- [Materials provided]:
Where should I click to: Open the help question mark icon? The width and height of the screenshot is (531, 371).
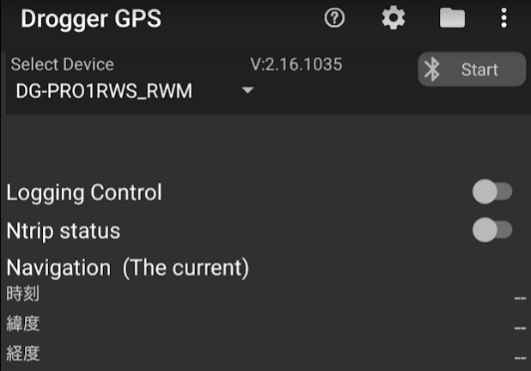(x=334, y=17)

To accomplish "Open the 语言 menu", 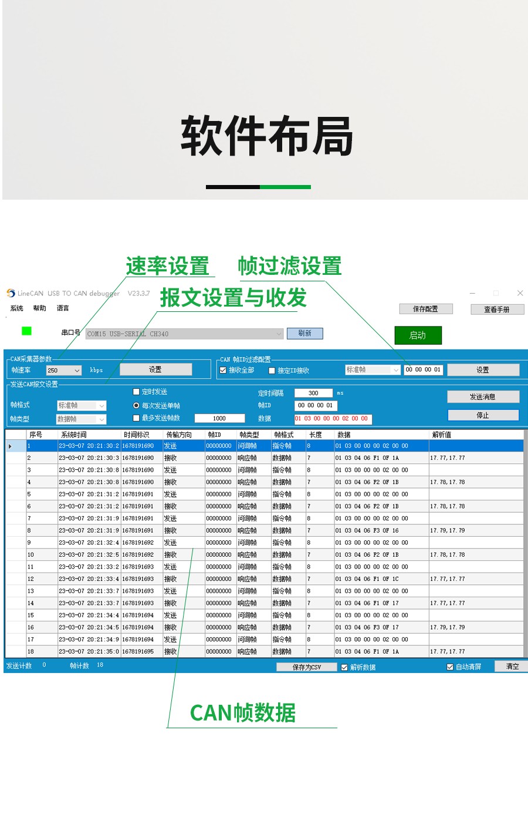I will (x=63, y=308).
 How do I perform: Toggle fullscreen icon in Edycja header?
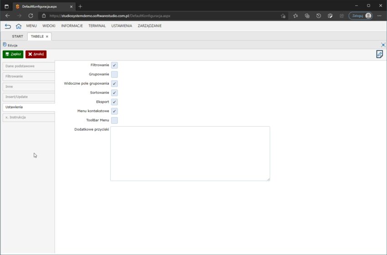[383, 45]
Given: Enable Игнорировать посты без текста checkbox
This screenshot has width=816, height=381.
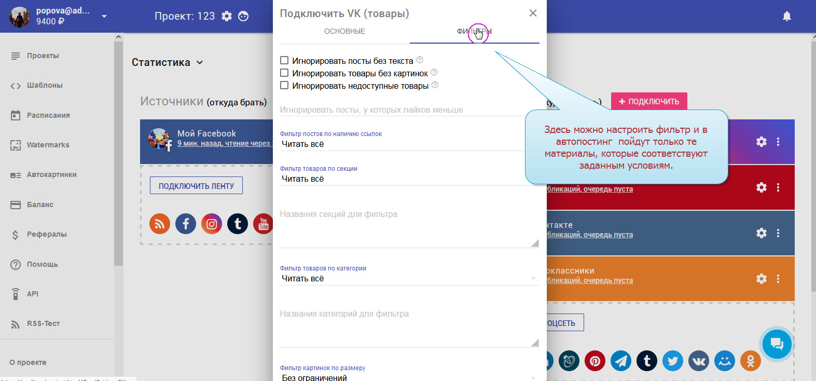Looking at the screenshot, I should (x=284, y=61).
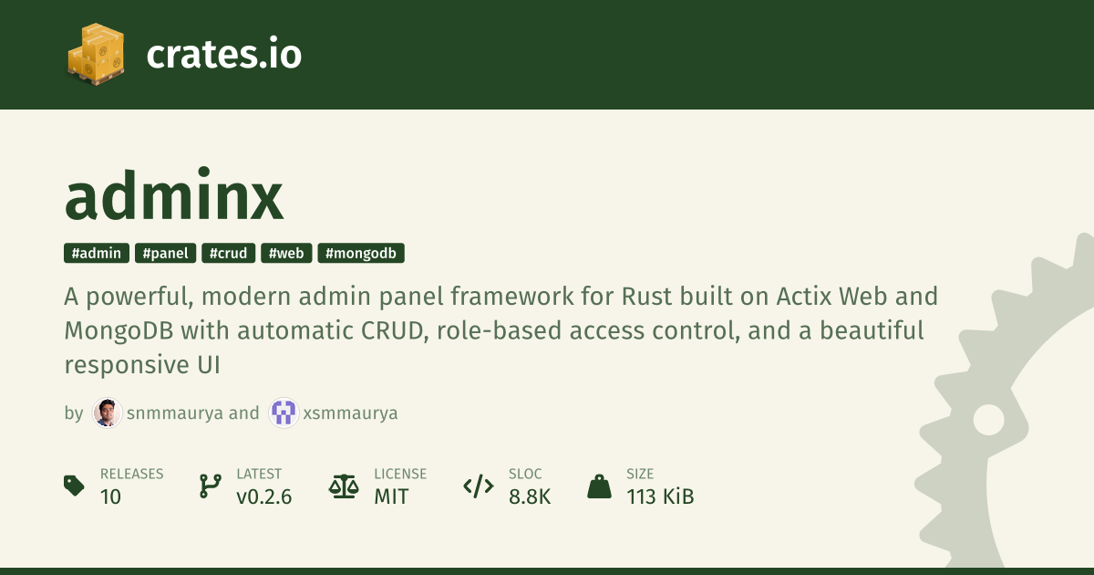Click the latest version branch icon

(211, 486)
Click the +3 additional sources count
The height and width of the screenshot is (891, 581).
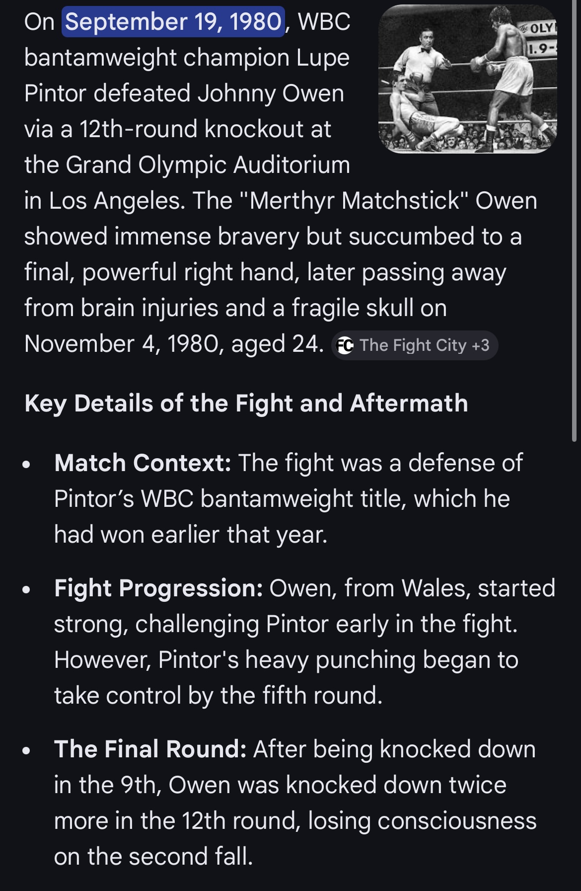(480, 345)
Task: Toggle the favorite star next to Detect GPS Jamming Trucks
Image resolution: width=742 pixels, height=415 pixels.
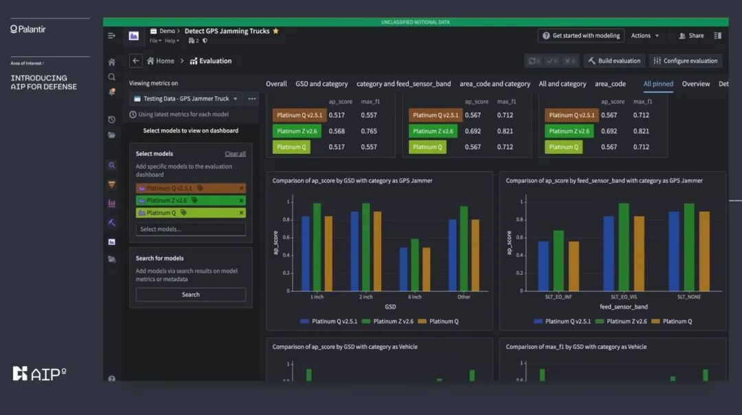Action: (x=276, y=31)
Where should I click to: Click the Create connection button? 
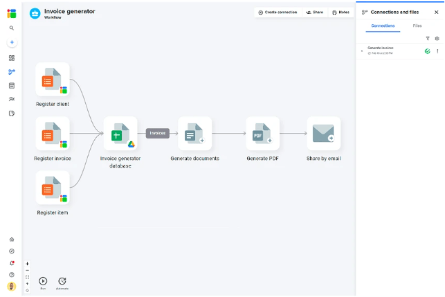click(x=278, y=12)
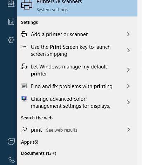Image resolution: width=142 pixels, height=165 pixels.
Task: Show the Apps (6) results group
Action: point(30,142)
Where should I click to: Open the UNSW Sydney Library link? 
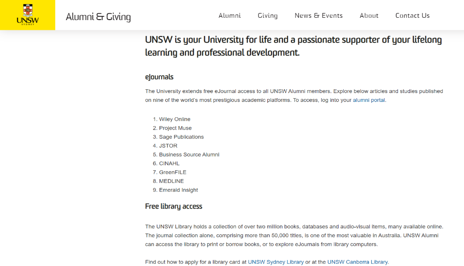pos(276,262)
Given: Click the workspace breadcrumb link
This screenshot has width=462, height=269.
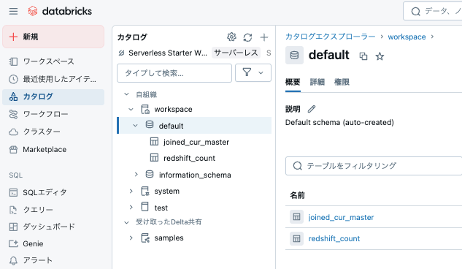Looking at the screenshot, I should click(407, 37).
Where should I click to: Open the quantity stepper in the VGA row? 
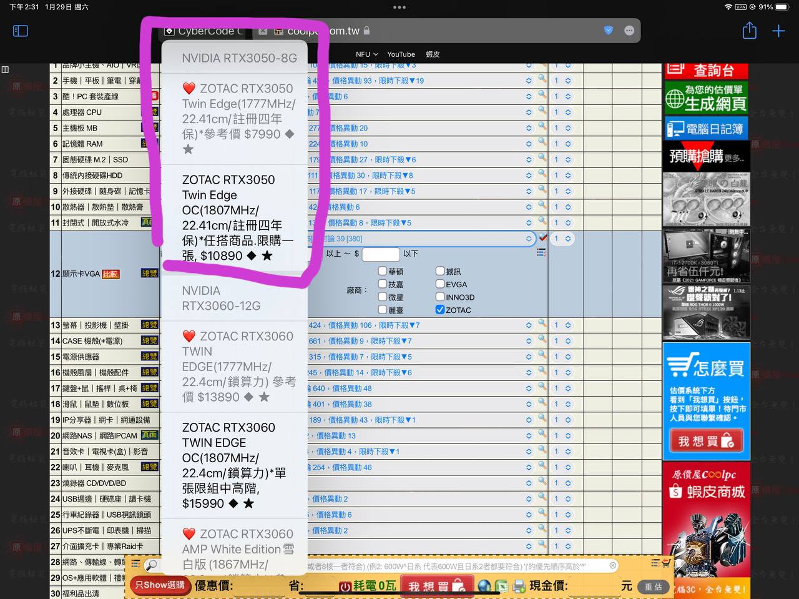[562, 239]
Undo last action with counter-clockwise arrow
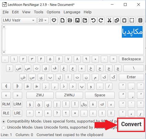 93,20
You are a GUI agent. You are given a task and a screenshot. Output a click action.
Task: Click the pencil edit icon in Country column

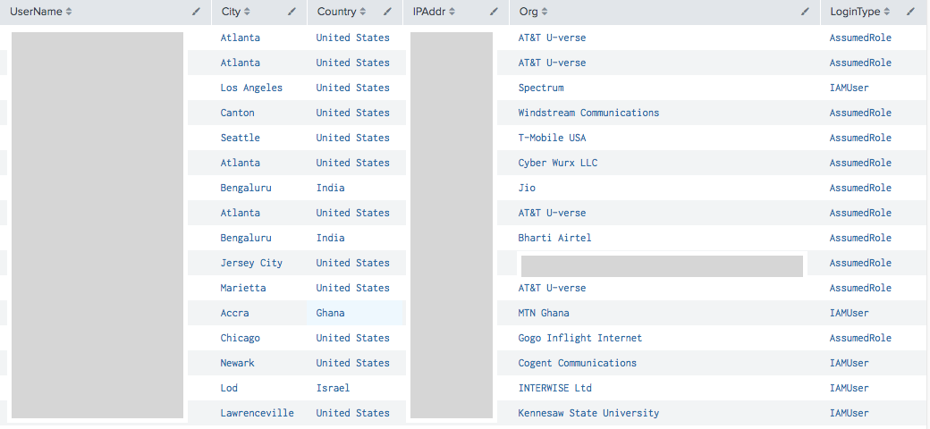click(x=387, y=12)
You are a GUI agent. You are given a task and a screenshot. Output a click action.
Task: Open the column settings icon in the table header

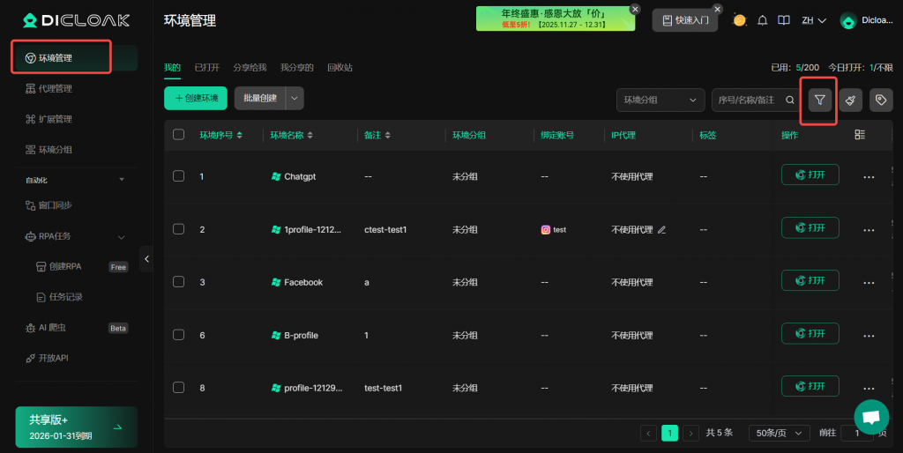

- [What is required]: Copy word for word the span of the records above that begins at the line with "Task: Toggle the" and ends at the line with "Given: Click the workspace breadcrumb link", including those two lines but not the pictures.

- [Your response]:
Task: Toggle the favorite star next to Detect GPS Jamming Trucks
Image resolution: width=742 pixels, height=415 pixels.
Action: (x=276, y=31)
Where should I click to: Click the Create connection button? 
click(x=278, y=12)
Image resolution: width=142 pixels, height=165 pixels.
Task: Show the Apps (6) results group
Action: point(30,142)
Where should I click to: Open the UNSW Sydney Library link? 
pos(276,262)
Given: Click the workspace breadcrumb link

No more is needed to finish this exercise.